Dataset excerpt:
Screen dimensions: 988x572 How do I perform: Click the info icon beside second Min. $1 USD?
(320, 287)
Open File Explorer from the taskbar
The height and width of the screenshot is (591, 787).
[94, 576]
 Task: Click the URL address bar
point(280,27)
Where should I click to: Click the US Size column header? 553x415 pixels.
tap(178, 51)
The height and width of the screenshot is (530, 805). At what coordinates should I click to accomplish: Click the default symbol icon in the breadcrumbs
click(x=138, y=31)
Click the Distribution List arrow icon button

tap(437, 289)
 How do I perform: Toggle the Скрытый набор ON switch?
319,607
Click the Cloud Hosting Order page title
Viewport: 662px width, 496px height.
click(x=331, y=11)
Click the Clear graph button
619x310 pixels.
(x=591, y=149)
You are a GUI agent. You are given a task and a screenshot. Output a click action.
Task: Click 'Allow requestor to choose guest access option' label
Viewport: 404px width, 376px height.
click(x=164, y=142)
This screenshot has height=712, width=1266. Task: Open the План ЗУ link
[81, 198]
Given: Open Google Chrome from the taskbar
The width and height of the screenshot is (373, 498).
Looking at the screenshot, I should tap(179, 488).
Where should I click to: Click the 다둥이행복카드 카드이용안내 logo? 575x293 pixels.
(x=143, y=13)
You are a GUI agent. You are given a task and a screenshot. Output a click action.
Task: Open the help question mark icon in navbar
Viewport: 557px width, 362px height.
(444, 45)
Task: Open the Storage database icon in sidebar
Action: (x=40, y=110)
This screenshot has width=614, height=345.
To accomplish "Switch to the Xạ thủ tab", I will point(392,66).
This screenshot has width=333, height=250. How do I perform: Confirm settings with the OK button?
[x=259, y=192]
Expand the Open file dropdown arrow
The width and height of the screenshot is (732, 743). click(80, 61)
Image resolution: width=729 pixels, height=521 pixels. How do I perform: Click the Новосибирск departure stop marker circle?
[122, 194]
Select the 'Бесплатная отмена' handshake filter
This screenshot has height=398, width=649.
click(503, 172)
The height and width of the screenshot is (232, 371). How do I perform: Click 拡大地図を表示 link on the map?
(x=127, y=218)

— The task —
Please reproduce the listing word for word, from its first line through the line containing "point(280,27)", including both.

— Exercise result —
Screen dimensions: 988x572 How do I perform: Click the info icon beside second Min. $1 USD?
(320, 287)
Open File Explorer from the taskbar
The height and width of the screenshot is (591, 787).
[94, 576]
 Task: Click the URL address bar
point(280,27)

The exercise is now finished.